Many American policymakers fear that Huawei engages in spying on behalf of the Chinese government. Indeed, Beijing’s 2014 Counter-Espionage Law and 2017 National Intelligence Law of the People’s Republic of China virtually force Huawei and other technology firms to become accomplices in intelligence gathering. The company is known to have intelligence officials embedded within its workforce, and many of its employees are former members of the Chinese Ministry of State Security or the PLA.

In another move calculated to place a hurdle in front of China, Washington has reportedly worked out a deal with Japan and the Netherlands that will limit Chinese access to the components used in producing advanced computer chips.

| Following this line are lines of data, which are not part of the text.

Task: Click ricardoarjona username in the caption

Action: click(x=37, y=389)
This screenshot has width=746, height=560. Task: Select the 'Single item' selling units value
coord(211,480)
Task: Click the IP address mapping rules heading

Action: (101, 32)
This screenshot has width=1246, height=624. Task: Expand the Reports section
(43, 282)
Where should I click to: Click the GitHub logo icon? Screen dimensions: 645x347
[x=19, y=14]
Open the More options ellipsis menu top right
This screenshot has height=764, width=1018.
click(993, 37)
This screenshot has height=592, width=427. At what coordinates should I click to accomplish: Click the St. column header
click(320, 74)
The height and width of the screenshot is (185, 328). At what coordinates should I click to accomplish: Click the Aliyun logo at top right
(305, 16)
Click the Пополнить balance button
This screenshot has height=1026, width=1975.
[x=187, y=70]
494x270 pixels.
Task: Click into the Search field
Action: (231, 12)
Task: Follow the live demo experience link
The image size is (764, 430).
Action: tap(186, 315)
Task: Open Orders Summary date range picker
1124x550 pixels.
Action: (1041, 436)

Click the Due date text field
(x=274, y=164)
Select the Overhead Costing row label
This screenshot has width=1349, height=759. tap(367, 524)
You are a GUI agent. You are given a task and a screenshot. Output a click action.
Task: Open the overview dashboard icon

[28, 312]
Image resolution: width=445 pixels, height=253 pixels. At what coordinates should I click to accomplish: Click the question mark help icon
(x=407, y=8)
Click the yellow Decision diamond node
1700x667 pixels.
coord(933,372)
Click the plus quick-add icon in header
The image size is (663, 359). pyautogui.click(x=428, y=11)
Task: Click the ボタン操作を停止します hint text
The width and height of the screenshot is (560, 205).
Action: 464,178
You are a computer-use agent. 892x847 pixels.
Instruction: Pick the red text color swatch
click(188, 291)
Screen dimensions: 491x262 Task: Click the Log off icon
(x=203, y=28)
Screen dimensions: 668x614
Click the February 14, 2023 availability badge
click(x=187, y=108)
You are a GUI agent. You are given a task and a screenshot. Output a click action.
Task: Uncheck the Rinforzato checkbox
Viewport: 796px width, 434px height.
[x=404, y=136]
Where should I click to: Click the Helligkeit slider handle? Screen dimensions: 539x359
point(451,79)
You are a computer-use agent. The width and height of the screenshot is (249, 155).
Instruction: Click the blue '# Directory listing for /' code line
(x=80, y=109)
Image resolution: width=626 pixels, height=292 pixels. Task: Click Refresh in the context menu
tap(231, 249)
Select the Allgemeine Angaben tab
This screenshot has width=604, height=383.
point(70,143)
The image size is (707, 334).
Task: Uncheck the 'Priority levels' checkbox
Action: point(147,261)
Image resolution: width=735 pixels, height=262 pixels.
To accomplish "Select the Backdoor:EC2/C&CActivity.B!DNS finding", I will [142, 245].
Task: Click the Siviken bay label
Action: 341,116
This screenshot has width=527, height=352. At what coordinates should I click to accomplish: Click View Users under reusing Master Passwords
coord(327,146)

Not surprisingly, Beijing isn’t happy about America’s efforts to keep advanced chips out of their reach.

“We hope the relevant countries will do the right thing and work together to uphold the multilateral trade regime and safeguard the stability of the global industrial and supply chains,” China’s Foreign Ministry spokesperson Wang Wenbin said. “This will also serve to protect their own long-term interests.”

The smartphone market has been crucial to Huawei, which originally began as a maker of phone switches and went on to become a telecom monolith, overtaking Ericsson in 2012 as the world’s largest telecommunications equipment manufacturer and overtaking Apple in 2018 as the world’s second-biggest maker of smartphones, behind Samsung.

With the dent the U.S. has made in its business, Huawei finds itself having to diversify in order to survive.

While the administration’s efforts to keep Huawei out of the country are to be lauded, Biden is still shooting the country in the foot by undermining the U.S. in favor of China on other fronts — essentially making America take one step forward but two steps back.

For example, the Energy Department last week announced the awarding of $1.6 million to the Chinese-backed green energy company LanzaTech — which notably also has ties to top Democratic politicians.

LanzaTech, a carbon-capture company, signed a partnership in 2021 with Sinopec Capital, which is the clean energy-focused subsidiary of a Chinese state-owned oil conglomerate. It has also raised millions of dollars from CITIC Capital, a subsidiary of the biggest state-run conglomerate in China.

If the U.S. wants to keep up with the unrestricted warfare China is waging against it, American policymakers must be willing to exhibit a thus-far unseen level of aggressiveness in the economic plane.